OK here is my take on the following article regarding paternal mtDNA inheritance:

https://pubmed.ncbi.nlm.nih.gov/12192017/

The paternal mtDNA was found only in muscle tissue due to an abnormal intolerance to exercise in a patient. This study was performed in a clinical setting with a view toward identifying the cause of the abnormality. The abnormal paternal mtDNA was not found in blood or hair roots, which contained only maternal mtDNA.

Normally, the maternal mtDNA "crowds out" the paternal mtDNA during early embryogenisis. However, if the paternal mtDNA has a mutation that consists of deletion of a large genetic sequence, the abnormal mtDNA can multiply much faster than the normal maternal mtDNA.

This concept is like manufacturing automobiles that have only one wheel instead of four (deletion of three wheels is like deletion of paternal mtDNA gene sequences in muscle tissue).

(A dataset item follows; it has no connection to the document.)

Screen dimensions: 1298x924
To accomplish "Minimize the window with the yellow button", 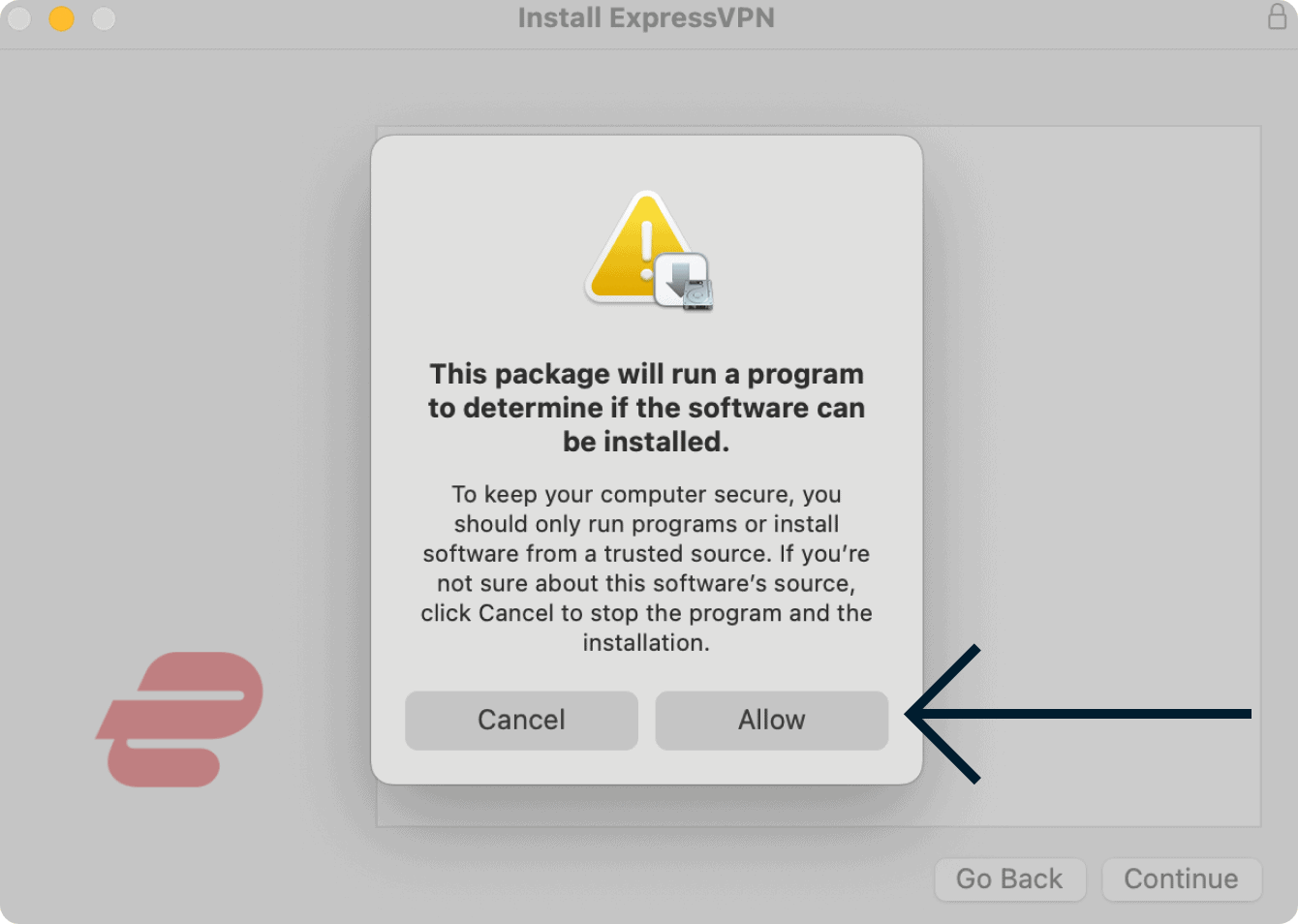I will click(61, 18).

The factory could make cars faster if the vehicles consist of fewer parts, and therefore make more abnormal cars per unit time. These defective cars would function about as well as the leg muscles in the patient with abnormal mtDNA.

It appears that because only normal maternal mtDNA was found in the patient's blood, this abnormal mutation would not be passed on to the patient's offspring because spermatazoa do not arise from muscle tissue in the legs. This is the origin of the "one generation only" idea.

The bottom line is that proliferation of paternal mtDNA is an abnormal genetic mutation that so far has not been shown to occur in subsequent generations. This study does not negate the validity of many other studies that demonstrate that mtDNA is inherited under normal circumstances from only the mother.
Thanks.  I've tried to see the statement that I previously found in the FTDNA website, and of course I can't find it - but I'm certain I read it somewhere(!)  I have been looking at other articles and I can see what you mean but I think the verdict is that the jury is still out.  Not being a scientist I don't know but then possibly it's not clear to anyone yet anyway.

I forgot to mention that I looked up b'nay anusim yesterday prompted by your reply.  I found an interesting recording of a webinar on YouTube:

Reclaiming Jewish Heritage Latinos, B'nai Anusim & Other

ב"ה

More websites for b'nay anusim where a DNA project is going on:

https://www.bnaianusiminstitute.org/

Mapping the Genetic Identity of Bnei Anusim

https://www.youtube.com/watch?v=gsO2SIEw8y8

Also, look on Youtube for lectures of Dr. Henry Abramson.

Thank you, I'll have a look.
+18 votes
1%. I thought it was an aberration until I traced my Post ancestors to the Netherlands and found out the family was originally Jewish.
by Glenn Kittredge G2G6 (7.2k points)
+16 votes
Yes my grandmother was Jewish. I have 27% Ashkenazi DNA. Her paternal side came from a small town, Raudnitz an der Elbe, Bohemia, just north of Prague. I am DNA connected to almost everyone from the town. However I am challenged (brick wall) to find her grandmother whose surname may be "Dray". She immigrated from Stelemark Germany, married and died in Baltimore Maryland before any records were kept.
by Dorann Jacobs G2G4 (4.5k points)
+17 votes
I have Jewish roots and would like to join that group.
by Robin Whiting G2G1 (1.4k points)
+17 votes

My 3d great grandfather was Barney Aaron, the Jewish bare-knuckle pugilist who fought in London in the 1820s. He has his own Wikipedia page. The son from which I am descended converted when he married a Christian Yankee from Maine, so that's the extent of my Jewish ancestry.

by Bill Teschek G2G2 (2.8k points)
+14 votes
I have a little less than 1% and so far have no clue which side of the family. I assume my father. It's a puzzle! I'm not sure where to start. I'm slowly adding family onto my tree. Perhaps one day the answer will reveal itself. My Dad's family came from the Netherlands and Scotland, My Mom's family were Cajun, German and Irish. Plus all the other ancestors and where they came from.